The new administration’s first actions were predictably bad, not just on the specifics, but much more importantly, for the challenge they pose to the rule of law. The rule of law is the glue that holds all the other institutions together. While the rule of law is often disrespected, the Trump administration is taking it to levels that threaten the American project as we once knew it, along with the fundamental basis for US economic outperformance. The damage will not manifest straightaway, but that just makes the process all the more insidious.
I said previously that the failure to deal decisively with Trump in January 2021 was a first-order institutional failure from which the US might never recover. Everything that has happened since then is downstream of that failure. Robert Trancinski wrote a great essay last year sub-titled ‘no one is coming to save us.’ The various institutions that might have dealt with Trump all passed the buck. Robert’s point was that when institutions fail systematically, it places an enormous burden on individuals to pick up the pieces in ways that are very costly personally, often prohibitively so. People can be forgiven for not taking on that burden.
The institutions are not self-enforcing
As Mark Copelovich has observed, the US is politically, culturally and sociologically unprepared to deal with an authoritarian takeover. A Turkish writer made the same point before January 6 2021: Americans could not imagine the possibility of a coup mostly because they had never experienced one. The broader failure of imagination manifests in a variety of ways, most notably as sane-washing by the media, but also an assumption that the institutions that have stood the test of time will continue to operate as they have historically and can be relied upon to continue to function effectively.

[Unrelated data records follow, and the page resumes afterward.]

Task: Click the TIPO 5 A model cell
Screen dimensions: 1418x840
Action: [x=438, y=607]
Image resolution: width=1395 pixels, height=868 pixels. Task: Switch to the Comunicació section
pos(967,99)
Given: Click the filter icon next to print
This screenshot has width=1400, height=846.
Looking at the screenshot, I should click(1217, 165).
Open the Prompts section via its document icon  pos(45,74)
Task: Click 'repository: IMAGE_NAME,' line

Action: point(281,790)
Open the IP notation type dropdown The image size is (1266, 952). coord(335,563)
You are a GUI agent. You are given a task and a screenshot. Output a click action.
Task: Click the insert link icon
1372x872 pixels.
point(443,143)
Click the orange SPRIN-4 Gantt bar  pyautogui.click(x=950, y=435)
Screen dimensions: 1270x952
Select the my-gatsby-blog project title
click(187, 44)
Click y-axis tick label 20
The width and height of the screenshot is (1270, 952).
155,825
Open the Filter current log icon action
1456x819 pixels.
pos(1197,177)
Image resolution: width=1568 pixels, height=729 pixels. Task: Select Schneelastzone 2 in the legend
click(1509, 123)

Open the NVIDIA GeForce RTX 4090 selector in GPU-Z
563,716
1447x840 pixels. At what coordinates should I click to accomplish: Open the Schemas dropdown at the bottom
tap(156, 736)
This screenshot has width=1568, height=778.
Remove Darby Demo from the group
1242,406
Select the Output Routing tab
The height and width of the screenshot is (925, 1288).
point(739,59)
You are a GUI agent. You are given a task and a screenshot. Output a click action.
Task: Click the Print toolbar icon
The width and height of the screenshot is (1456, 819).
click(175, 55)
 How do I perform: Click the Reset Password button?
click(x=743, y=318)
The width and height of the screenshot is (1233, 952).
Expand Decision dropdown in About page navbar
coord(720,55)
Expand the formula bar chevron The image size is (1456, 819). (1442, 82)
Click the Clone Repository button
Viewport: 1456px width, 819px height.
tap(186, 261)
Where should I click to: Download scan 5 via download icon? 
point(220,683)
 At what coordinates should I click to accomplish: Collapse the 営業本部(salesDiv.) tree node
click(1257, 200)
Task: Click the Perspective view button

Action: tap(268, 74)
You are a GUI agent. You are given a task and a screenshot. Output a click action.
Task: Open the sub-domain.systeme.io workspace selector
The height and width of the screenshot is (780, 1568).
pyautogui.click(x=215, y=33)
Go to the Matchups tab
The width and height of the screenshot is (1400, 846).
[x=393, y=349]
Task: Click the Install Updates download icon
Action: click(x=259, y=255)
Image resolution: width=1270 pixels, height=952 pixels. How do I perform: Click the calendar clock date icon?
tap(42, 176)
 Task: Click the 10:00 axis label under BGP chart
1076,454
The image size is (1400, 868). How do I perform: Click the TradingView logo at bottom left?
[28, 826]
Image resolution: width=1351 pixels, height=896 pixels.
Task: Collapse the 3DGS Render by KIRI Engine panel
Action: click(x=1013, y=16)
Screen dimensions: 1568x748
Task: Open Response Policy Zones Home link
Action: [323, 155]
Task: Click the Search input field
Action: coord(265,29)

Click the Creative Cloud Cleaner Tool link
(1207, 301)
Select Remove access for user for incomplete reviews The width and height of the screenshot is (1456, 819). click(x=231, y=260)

But as Copelovich has repeatedly argued, the institutions are not self-enforcing. Once one institution drops the ball, it can quickly cascade into wholesale institutional collapse. That is exactly what we have seen post-election, best exemplified by some of the richest and most powerful people in the US capitulating to what they see as the new reality. The process began even before the votes were counted. It is a version of Pascal’s wager, in which people correctly assume that hedging is costless because they would only be punished by the side committed to smashing institutions and norms.